— Begin Data excerpts —
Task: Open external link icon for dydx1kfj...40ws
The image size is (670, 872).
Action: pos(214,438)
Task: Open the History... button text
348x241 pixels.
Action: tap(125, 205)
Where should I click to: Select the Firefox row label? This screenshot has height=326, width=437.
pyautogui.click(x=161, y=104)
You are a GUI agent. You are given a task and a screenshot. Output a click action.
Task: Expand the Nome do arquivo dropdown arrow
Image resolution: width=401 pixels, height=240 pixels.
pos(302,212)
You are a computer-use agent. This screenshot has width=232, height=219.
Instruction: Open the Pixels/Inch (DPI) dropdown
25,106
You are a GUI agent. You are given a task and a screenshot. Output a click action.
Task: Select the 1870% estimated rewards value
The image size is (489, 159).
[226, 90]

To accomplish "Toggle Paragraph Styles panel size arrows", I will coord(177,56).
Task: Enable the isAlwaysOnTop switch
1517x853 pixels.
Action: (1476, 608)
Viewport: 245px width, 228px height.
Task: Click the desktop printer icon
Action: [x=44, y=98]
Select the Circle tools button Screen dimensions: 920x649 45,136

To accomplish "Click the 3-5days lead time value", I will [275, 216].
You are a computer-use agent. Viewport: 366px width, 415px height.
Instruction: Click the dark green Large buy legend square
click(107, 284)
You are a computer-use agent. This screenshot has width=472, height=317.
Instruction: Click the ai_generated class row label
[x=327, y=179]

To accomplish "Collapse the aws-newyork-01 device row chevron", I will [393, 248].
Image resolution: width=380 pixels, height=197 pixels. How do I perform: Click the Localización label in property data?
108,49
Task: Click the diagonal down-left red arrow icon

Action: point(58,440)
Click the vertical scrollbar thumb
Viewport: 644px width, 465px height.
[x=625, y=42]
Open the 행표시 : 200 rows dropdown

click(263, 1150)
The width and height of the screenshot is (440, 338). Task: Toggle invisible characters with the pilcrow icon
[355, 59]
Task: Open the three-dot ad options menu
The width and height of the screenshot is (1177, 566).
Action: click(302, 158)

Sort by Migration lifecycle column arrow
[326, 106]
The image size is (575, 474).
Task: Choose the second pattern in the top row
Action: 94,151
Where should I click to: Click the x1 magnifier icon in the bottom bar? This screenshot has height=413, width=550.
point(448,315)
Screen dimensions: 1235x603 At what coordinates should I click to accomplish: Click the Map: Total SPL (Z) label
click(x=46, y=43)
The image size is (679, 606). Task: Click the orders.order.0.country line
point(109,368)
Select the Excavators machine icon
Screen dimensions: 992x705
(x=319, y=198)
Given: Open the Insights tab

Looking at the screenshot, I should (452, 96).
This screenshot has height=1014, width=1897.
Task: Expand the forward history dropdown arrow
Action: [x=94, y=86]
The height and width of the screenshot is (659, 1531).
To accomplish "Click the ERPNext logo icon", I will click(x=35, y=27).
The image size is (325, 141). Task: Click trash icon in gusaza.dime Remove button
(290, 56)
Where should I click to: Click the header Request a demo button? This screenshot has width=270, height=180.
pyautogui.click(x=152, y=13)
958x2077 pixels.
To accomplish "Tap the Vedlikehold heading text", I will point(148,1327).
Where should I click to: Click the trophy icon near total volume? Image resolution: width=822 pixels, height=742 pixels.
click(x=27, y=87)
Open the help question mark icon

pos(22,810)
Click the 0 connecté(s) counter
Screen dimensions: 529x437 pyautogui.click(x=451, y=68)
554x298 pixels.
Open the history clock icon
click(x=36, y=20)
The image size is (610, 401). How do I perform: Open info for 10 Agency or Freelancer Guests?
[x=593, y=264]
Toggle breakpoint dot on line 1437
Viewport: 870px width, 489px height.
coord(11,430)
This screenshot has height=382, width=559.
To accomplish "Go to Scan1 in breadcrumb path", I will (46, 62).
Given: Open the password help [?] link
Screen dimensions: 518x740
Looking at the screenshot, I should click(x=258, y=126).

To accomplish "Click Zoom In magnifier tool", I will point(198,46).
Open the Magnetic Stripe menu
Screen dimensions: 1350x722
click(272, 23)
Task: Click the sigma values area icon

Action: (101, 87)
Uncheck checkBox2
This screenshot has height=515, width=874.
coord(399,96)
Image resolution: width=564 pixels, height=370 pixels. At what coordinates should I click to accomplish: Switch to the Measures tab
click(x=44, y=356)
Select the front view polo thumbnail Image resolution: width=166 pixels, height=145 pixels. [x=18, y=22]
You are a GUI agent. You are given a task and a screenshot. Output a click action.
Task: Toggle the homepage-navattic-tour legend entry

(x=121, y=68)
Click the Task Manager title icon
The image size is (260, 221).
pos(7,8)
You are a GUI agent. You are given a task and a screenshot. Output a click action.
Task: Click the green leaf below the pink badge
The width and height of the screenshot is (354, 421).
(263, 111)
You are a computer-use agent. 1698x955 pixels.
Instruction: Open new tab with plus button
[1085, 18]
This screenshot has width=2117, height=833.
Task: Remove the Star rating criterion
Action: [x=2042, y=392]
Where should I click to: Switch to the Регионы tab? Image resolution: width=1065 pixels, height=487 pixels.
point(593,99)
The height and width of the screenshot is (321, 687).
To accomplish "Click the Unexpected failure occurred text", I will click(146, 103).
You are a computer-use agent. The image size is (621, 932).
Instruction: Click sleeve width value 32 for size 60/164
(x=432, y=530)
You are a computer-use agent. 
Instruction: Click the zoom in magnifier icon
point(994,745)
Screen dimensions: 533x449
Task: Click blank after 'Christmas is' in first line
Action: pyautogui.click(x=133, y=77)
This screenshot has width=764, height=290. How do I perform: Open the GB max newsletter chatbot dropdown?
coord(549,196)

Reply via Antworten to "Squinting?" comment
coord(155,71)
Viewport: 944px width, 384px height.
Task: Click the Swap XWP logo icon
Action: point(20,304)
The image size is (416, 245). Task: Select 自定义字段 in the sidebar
— End Data excerpts —
# Work to complete:
Please rewrite the items between the lines holding "The height and width of the screenshot is (659, 1531)." and "click(x=27, y=87)", inclusive, changing "heading" to "title" and keeping everything else the same.

# Correct output:
The height and width of the screenshot is (659, 1531).
To accomplish "Click the ERPNext logo icon", I will click(x=35, y=27).
The image size is (325, 141). Task: Click trash icon in gusaza.dime Remove button
(290, 56)
Where should I click to: Click the header Request a demo button? This screenshot has width=270, height=180.
pyautogui.click(x=152, y=13)
958x2077 pixels.
To accomplish "Tap the Vedlikehold title text", I will point(148,1327).
Where should I click to: Click the trophy icon near total volume? Image resolution: width=822 pixels, height=742 pixels.
click(x=27, y=87)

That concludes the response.